The Gaffer Tapes were nominated as 'Best Football Podcast' at the Football Blogging Awards (now called the Football Content Awards) in both 2015 and 2016, winning the Judge's Award at the 2016 event, held at Old Trafford.

==The A–Z of Fantasy Football==
It was announced in October 2018 that The Gaffers had signed a book deal with Pitch Publishing for a Comedy Fantasy Football book. The book was released on 1 July 2019.
The book is a guide to fantasy football, with anecdotes and advice. It features conversations with Dominic Monaghan, Helen Chamberlain, and Asmir Begović amongst others. The foreword is written by comedian Joel Dommett.

==Guests and Listeners to the Podcast==
Actor Dominic Monaghan was a listener of the podcast and has appeared as a guest in both April and November 2016 and May 2018, as well as submitting several audio questions which were played on the podcast. While appearing as a guest, Monaghan stated:

It’s the best fantasy football podcast out there.
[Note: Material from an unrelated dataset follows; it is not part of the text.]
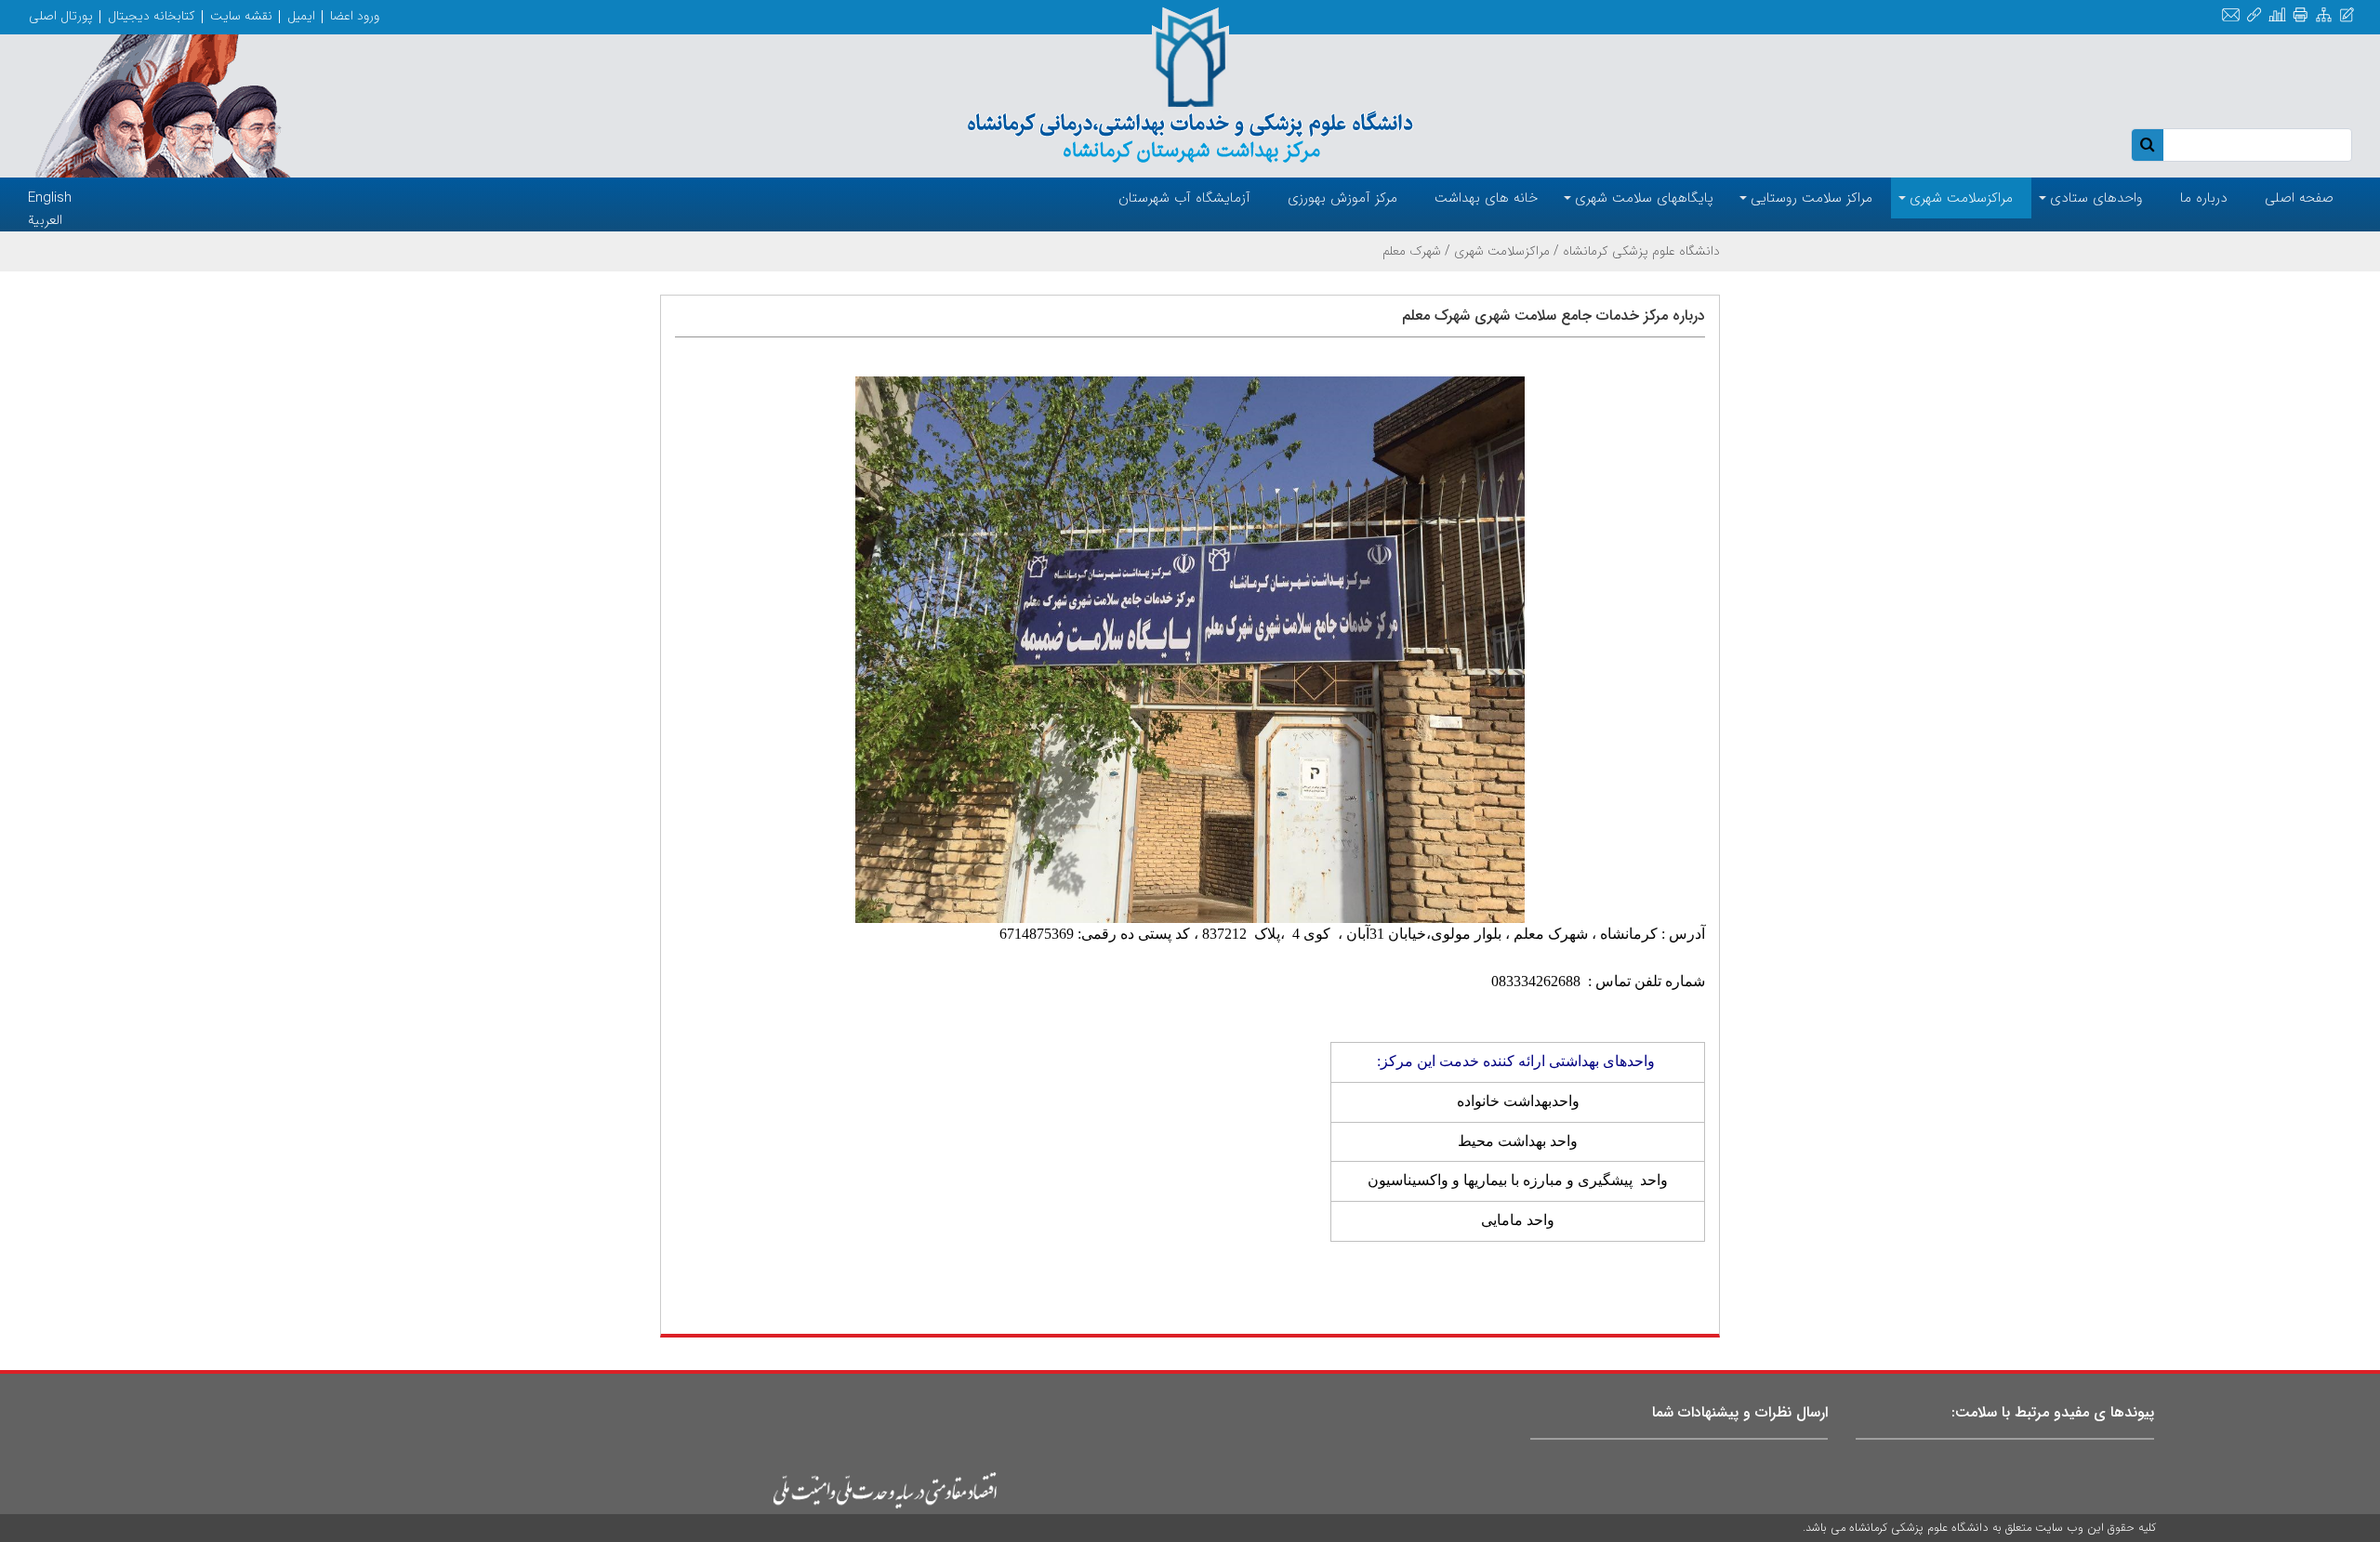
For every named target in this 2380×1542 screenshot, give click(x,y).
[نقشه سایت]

Other notable listeners include comedian and actor Tom Davis.

In April 2017, television comedian Dane Baptiste appeared as a guest.
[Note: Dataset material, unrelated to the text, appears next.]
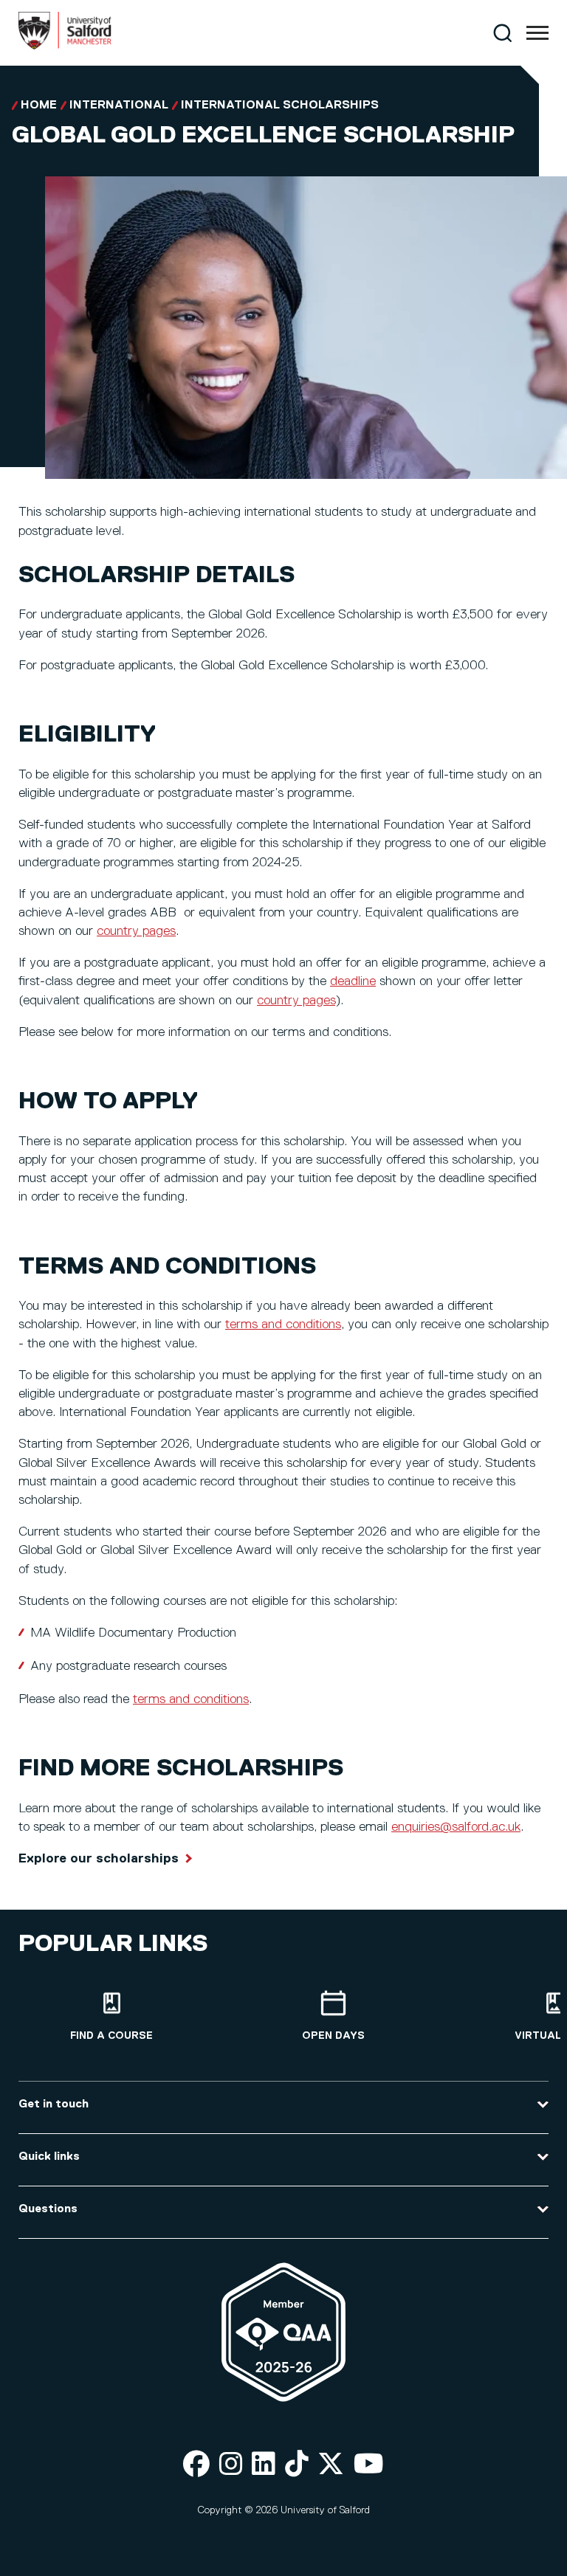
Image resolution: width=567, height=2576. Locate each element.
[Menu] (537, 33)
In early October 2017, comedian, impressionist, and star of Murder in Successville Luke Kempner appeared as a guest.

On 18 October 2017, The Gaffer Tapes released their 100th podcast, with actor, comedian, and rapper Doc Brown appearing as a guest.
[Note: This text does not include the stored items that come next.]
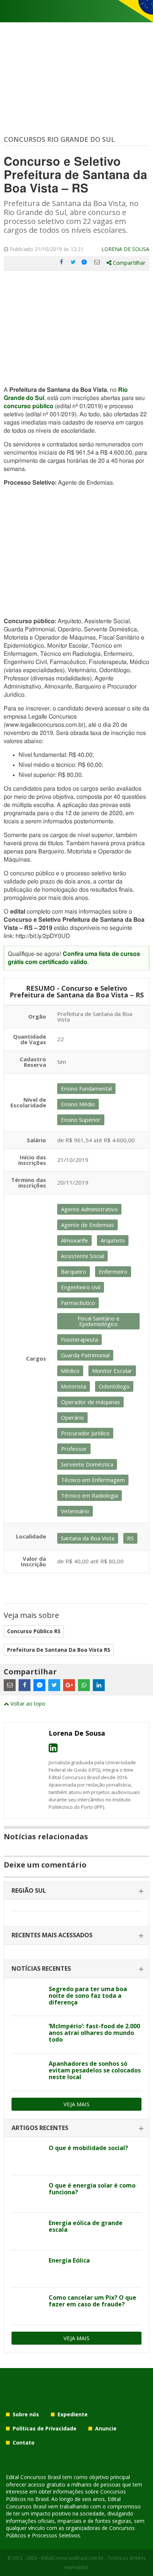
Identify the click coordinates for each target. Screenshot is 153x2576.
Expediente (73, 2414)
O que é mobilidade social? (88, 2148)
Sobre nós (26, 2414)
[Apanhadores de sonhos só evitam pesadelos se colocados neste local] (27, 2072)
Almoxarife (74, 1240)
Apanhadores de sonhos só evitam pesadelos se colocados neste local (95, 2070)
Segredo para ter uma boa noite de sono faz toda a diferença (88, 1995)
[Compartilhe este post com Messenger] (85, 262)
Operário (72, 1417)
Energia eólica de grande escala (86, 2226)
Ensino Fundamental (86, 1088)
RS (130, 1538)
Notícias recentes (41, 1968)
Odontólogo (114, 1386)
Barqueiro (73, 1271)
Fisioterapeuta (79, 1339)
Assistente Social (82, 1256)
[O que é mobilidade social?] (27, 2156)
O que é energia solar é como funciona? (92, 2188)
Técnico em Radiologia (89, 1495)
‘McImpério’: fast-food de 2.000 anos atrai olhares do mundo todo (94, 2032)
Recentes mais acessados (52, 1935)
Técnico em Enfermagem (93, 1480)
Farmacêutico (78, 1302)
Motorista (73, 1386)
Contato (24, 2442)
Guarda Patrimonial (85, 1355)
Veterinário (75, 1511)
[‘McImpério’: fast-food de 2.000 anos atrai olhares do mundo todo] (27, 2034)
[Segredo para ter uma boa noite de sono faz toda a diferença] (27, 1997)
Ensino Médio (78, 1104)
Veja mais (76, 2104)
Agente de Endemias (87, 1224)
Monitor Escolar (112, 1370)
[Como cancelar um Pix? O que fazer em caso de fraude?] (27, 2306)
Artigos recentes (40, 2128)
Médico (70, 1370)
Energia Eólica (69, 2260)
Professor (74, 1448)
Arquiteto (113, 1240)
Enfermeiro (113, 1271)
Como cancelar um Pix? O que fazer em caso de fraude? (92, 2300)
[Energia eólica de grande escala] (27, 2231)
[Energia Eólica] (27, 2269)
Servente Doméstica (87, 1464)
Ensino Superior (81, 1119)
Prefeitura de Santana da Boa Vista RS (58, 1649)
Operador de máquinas (90, 1402)
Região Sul (29, 1890)
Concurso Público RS (34, 1631)
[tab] (76, 1891)
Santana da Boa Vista (87, 1538)
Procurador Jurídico (85, 1433)
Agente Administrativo (89, 1209)
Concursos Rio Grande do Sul (59, 139)
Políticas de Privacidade (44, 2428)
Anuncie (106, 2428)
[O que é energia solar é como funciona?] (27, 2194)
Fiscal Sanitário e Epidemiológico (99, 1321)
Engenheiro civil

==Regular Features on The Gaffer Tapes Podcast==

- The Gaffer Gambler

Hazell offered tips and odds on betting opportunities. This feature was brought back sporadically, with odds being provided by The Odds Bible.

– Tweets for my Tweet

The hosts read out tweets that were sent to them during the week. The title of the feature was sung by the hosts to the tune of Sweets for My Sweet by The Drifters.

– Mental Email of the Week

The hosts began receiving emails that were often not related to football content whatsoever.

– Where's Wallerz?

A weekly update on the social media whereabouts of former Leicester City footballer Marcin Wasilewski, who is referred to as "Wallerz".

– Tom's Lee Sharpe Anecdote

On the final podcast of every season, Holmes told an anecdote about when he met former professional footballer Lee Sharpe at Elland Road as a child.

– The Diary of Little Timmy Tinker

From the beginning of the 2018–19 season until the final podcast in December 2018, Holmes began reading excerpts from the fictional diary of a nine-year-old footballer called Timmy Tinker.

– Any Other Business

The hosts read out social media interactions that usually consisted of listeners pointing out incorrect statements and facts that appeared in the previous week's show.

– The Weekly Quiz

Every season, one of the hosts acted as Quiz Master and the remaining two competed in weekly quizzes with the loser being given a forfeit at the end of the season. In the inaugural 2014–15 season, Hazell hosted the quiz and Kernsworth defeated Holmes. In 2015–16 Kernsworth hosted the quiz and Hazell defeated Holmes. In 2016–17 Holmes hosted the quiz and Hazell defeated Kernsworth. In 2017–18 Hazell hosted the quiz again and Holmes defeated Kernsworth. In 2018–19 Kernsworth hosted the quiz again and Holmes took on Hazell with no winner being determined before the podcast finished.